Un giorno allo Jonio Jazz Festival

Foto: Fabio Ciminiera










Un giorno allo Jonio Jazz Festival.

Faggiano – 10.8.2013


Una situazione del tutto inattesa. Una festa cittadina a suon di jazz in un paese di poco più di tremila anime.


Se viviamo un momento, meglio un periodo, di crisi, se per la cultura e il sociale mancano sempre soldi, fondi, energie, feedback istituzionali e appoggi privati, lo Jonio Jazz Festival ha provato a ribaltare la questione e con buona risposta, stando alla prima sera.


Il paese invaso dal jazz in una vera e propria festa popolare diffusa nella piazze e nei luoghi significativi del centro storico, all’aperto e all’interno dei palazzi e delle chiese. Il primo evento della serata, ad esempio, la presentazione del mio volume Le rotte della musica è stata ospitata all’interno della Chiesa della Congrega del Carmine e coordinata da Annalisa Defazio nell’ambito delle attività collaterali promosse da Angelo Villani e RossoContemporaneo.


Dopo l’apertura, una serie di palchi disseminata elle varie piazze ha letteralmente condotto e coinvolto ai diversi punti di ritrovo allestiti: panche, ristoranti, stand tutto nella migliore tradizione delle feste paesane con la “sorpresa” del jazz. Musiche e interpretazioni diverse del linguaggio hanno accompagnato il pubblico nella scelta delle posizioni: ognuno ha dovuto e potuto decidere cosa vedere tra le proposte dislocate nei sei palchi.


Dall’etnojazz del Na’im Quintet guidato dalla voce e dai tamburi di Nando Brusco al repertorio degli standard interpretati in quartetto dalla voce di Irene Parabita, dal Concerto Poetico di Maria Elena Leone e Francesca Valente alle sonorità del tango: un set lungo tutta la cena, in pratica, che anima e movimenta la serata del pubblico. E a questo punto, viste le proposte messe inscena – oneste, varie e non necessariamente in compromesso con i gusti e le aspettative del pubblico – viene spontaneo chiedersi ma davvero bisogna sempre puntare in una direzione deteriore oppure propinando musica commerciale? Non si può, come fatto appunto A Faggiano, proporre qualcosa di non consueto anche in una occasione “godereccia”?

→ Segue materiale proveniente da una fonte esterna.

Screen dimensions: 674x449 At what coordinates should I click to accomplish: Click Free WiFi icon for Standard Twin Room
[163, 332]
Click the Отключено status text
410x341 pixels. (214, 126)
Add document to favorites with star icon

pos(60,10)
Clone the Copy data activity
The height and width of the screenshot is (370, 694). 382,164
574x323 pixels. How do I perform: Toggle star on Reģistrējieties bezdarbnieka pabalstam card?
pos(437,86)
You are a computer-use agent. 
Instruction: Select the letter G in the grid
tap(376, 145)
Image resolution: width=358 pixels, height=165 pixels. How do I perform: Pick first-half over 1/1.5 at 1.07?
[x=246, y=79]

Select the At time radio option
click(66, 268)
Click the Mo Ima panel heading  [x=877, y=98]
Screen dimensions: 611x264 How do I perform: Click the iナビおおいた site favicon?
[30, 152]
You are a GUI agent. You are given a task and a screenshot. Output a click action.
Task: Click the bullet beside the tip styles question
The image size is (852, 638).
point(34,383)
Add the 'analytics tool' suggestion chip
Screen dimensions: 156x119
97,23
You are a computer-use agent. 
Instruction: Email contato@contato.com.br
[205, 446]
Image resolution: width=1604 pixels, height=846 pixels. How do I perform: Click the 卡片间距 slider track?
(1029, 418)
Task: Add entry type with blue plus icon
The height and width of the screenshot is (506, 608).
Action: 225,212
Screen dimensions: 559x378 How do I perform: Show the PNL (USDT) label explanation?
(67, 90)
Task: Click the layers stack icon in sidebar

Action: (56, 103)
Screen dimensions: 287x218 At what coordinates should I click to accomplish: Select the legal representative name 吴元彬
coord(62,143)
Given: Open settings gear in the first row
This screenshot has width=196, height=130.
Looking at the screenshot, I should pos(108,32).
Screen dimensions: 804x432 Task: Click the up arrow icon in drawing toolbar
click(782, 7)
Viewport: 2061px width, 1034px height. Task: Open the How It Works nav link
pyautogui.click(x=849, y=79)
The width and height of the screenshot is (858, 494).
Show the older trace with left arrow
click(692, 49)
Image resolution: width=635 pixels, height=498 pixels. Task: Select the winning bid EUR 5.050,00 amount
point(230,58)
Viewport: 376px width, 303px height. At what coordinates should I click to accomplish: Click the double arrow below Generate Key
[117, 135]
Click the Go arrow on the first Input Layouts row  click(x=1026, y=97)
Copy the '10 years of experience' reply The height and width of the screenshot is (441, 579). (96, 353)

Per arrivare infine al palco principale nella piazza grande dove si sono esibiti in un incontro di jazz lo Ionian Trio – composto da Enzo Lanzo, alla batteria, Eddy Olivieri al pianoforte e Francesco Mariella al contrabbasso – insieme alle due voci di Gianna Montecalvo e Susanna Stivali e al sax di Martin Jacobsen. Un concerto particolare per le combinazioni sonore della line up e per la reinterpretazione in sestetto del repertorio degli standard. Una testimonianza di come il jazz e il song-book condiviso tra i musicisti siano sempre soggetti alla rivisitazione scaturite dalle contingenze e dalle intersezioni che avvengono sul palco. La voglia di divertirsi sul palco e di comunicare, come ha affermato Susanna Stivali al termine del concerto, sia tra i protagonisti della performance che verso il pubblico e che trasmette al di là della “quarta parete” l’onestà del proprio modo di proporsi e la capacità di tenere in equilibrio le intenzioni di protagonismo dei solisti, la voglia di lanciarsi nelle improvvisazioni quanto la necessità di tenere fede al significato dei temi.


Alla parte musicale vanno aggiunte inoltre gli interventi artistici coordinati da Angelo Villani e RossoContemporaneo. Presentazioni di libri e dibattiti, mostre di fotografie – in particolare Genius Loci con le immagini del jazz scattate da Maria Grazia Marrulli e Andrea Buccella e la fotografia minimalista di Vito Leone – e l’allestimento di una mostra della collezione di manufatti, opere artistiche e strumenti musicali d’epoca africani a cura del Museo Etno-Antropologico di Lizzano. E, dulcis in fundo, l’exploit di Asso Jazz Wall, un murales a tema jazzistico realizzato da writer provenienti da tutta Italia su uno dei classici muraglioni in cemento armato che tanto ingrigiscono il tessuto delle nostre città.


Una festa popolare in jazz, nel senso più ampio e genuino del termine. Certo, tutto questo potrà far storcere il naso ai puristi e scaturisce. per forza di cose, alla convergenza di tante ragioni. Un’idea semplice, però, senza essere del tutto rinunciataria e, anzi, capace di rilanciare sia con i concerti che con le attività collaterali anche spunti tutt’altro che scontati. Una possibilità per ribaltare tante teorie cervellotiche di politica culturale e dare agli spettatori il modo di essere allietati da qualcosa di meno familiare, di scoprire tra una chiacchierata e un panino, musiche con cui non erano mai entrati in contatto.